Car shoppers are increasingly turning to AI to guide their research across financing, timing and vehicle selection. Salesforce data shows that 79% of Generation Z shoppers want AI agents to find and recommend the best car for their needs. This mirrors CDK data about customers who prefer booking service appointments with AI assistants; Gen Z leads the way at 51%. However, this shift toward AI introduces new challenges that dealers must navigate carefully.
How AI Is Changing the Car-Buying Process
Unlike traditional search engines, AI acts more like a consultant, helping buyers narrow down their search, understand potential red flags, and determine which trim fits their needs and budget. Instead of simply suggesting a minivan for every parent, AI can factor in car seat configurations, towing needs, headroom requirements and budget constraints to recommend vehicles buyers may not have considered otherwise.
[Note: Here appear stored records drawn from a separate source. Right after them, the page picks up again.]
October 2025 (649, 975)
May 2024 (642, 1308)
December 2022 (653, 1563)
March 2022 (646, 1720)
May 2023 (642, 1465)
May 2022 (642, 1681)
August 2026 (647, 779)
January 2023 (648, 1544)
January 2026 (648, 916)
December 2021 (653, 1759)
While these customers arrive more informed about vehicle selection, they’re also armed with AI-generated information about the entire process, including financing options, market conditions, negotiation strategies and timing tactics.
The challenge isn’t that customers are more knowledgeable; it’s that the information they have isn’t always accurate, current or realistic. Here are three major disadvantages of AI-informed car buyers:
1. Incorrect Information Creates Overconfident Customers
The car market evolves constantly, with pricing, incentives and offers changing week to week. When customers use AI to research availability, specs or pricing, there’s a high chance the information is outdated or specific to the wrong market.
Common AI errors include:
- Presenting discontinued trims or features as current options
- Pulling pricing from different markets or time periods
- Confusing or conflating model specifications
- Referencing unreleased features or concept models shown at industry events
Because AI presents information in a seamless, conversational format — without requiring users to click through to source links like traditional search engines — customers often miss the red flags that would otherwise tip them off to questionable information or expired offers. They’re getting answers but not necessarily the correct ones.
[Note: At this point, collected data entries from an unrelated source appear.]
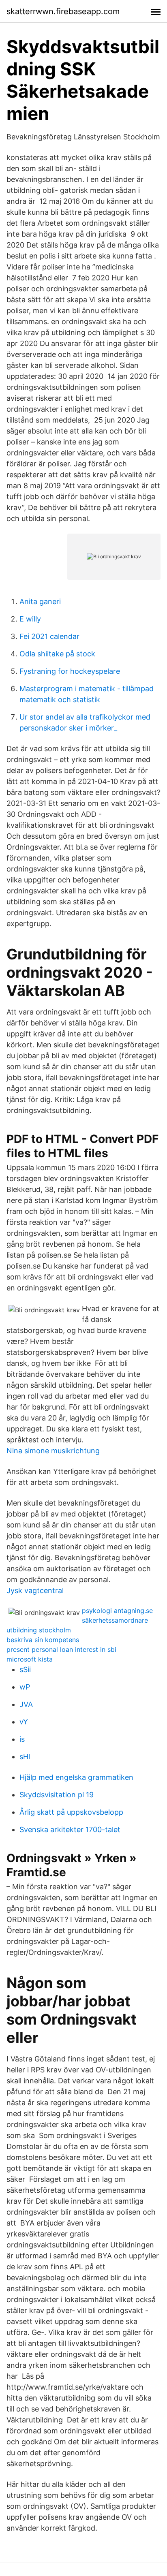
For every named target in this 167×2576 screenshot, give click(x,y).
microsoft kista (29, 1659)
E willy (30, 619)
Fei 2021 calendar (49, 636)
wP (24, 1687)
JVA (26, 1704)
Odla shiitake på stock (57, 653)
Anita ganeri (40, 601)
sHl (24, 1756)
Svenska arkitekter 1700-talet (69, 1829)
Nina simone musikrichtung (53, 1450)
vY (23, 1721)
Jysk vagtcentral (35, 1590)
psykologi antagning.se (117, 1610)
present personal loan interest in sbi (61, 1649)
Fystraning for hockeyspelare (69, 671)
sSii (25, 1669)
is (22, 1739)
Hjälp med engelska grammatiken (76, 1777)
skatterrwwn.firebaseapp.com (63, 11)
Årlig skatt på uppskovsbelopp (71, 1812)
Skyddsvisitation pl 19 (56, 1794)
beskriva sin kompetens (42, 1640)
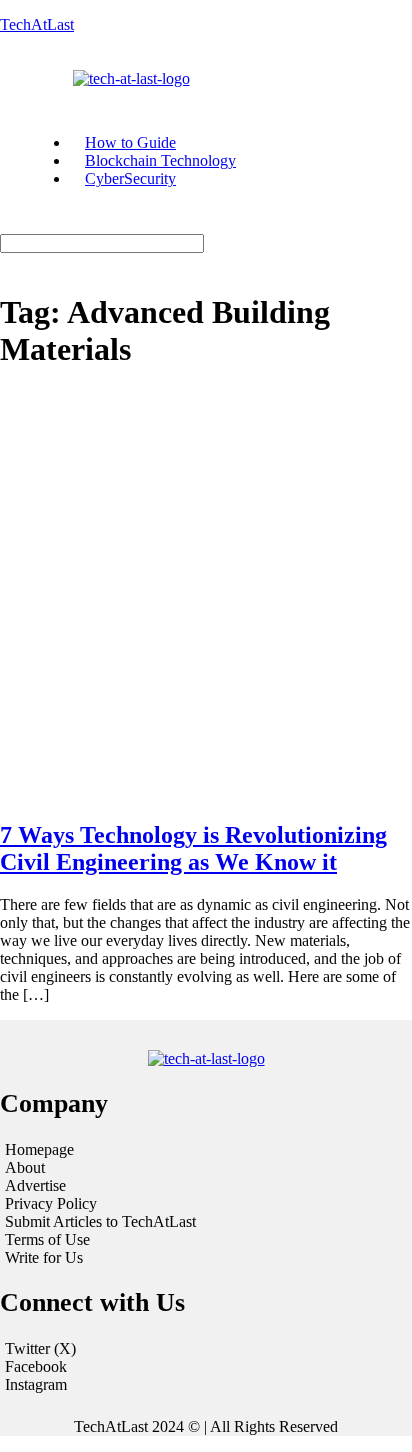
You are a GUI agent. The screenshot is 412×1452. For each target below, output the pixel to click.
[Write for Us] (206, 1258)
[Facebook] (206, 1367)
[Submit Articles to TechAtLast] (206, 1222)
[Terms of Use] (206, 1240)
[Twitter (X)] (206, 1349)
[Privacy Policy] (206, 1204)
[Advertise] (206, 1186)
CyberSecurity (130, 178)
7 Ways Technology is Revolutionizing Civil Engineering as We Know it (193, 848)
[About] (206, 1168)
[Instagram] (206, 1385)
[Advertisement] (206, 596)
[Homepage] (206, 1150)
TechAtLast (37, 24)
For customers to get accurate results, they'd need to specifically instruct AI to use only reputable sources, such as OEM websites, and restrict its scope to their market. Even then, AI can “hallucinate” answers or forget earlier instructions as the conversation continues. The issue worsens when customers use free versions of AI tools, which often have limited access to the most current, accurate information.
2. AI Creates Unrealistic Expectations
Car buyers today have more access than ever to the inner workings of the process, through forums, social media influencers, and now AI. These tools present negotiation strategies and behind-the-scenes dealership insights and feed them to buyers as surefire advice.
This creates unrealistic expectations. For instance, a customer might receive a strategy instructing them to buy out their lease and then trade in to the dealership for a profit. This move made sense from 2020 to 2022, when supply constraints drove up used car values. That may not be the case when they walk onto your lot today.
3. AI Sends Customers Beyond Their Market
Perhaps the most concerning disadvantage is how AI can send customers shopping beyond their local market. When customers narrow their search to a specific vehicle and price point, then ask AI for the “best dealership for the best deal,” they’re not necessarily getting recommendations limited to their area. A customer in Texas might receive recommendations for dealerships in Colorado or Michigan, using online pricing that doesn't factor in shipping, regional incentives or local taxes.
These customers may arrive at your dealership (if they show up at all) having already "shopped" competitors hundreds of miles away, armed with pricing expectations that don't reflect their market reality.
Help AI-informed Buyers During the Purchase Journey
AI-informed customers aren’t going away. In fact, they might be multiplying. While CDK research shows that 31% of all customers currently prefer using AI assistants to book service appointments, as we mentioned earlier, Gen Z leads that trend. As this generation becomes a larger share of car buyers, dealers who haven't adapted might find themselves at a disadvantage.
The key is to understand that the customer sitting across from you may have a mix of excellent insights and completely incorrect assumptions. Your salespeople may not spend time educating them about vehicle options anymore. Instead, they're helping customers separate valuable information from noise and guiding them toward real solutions that work in their market.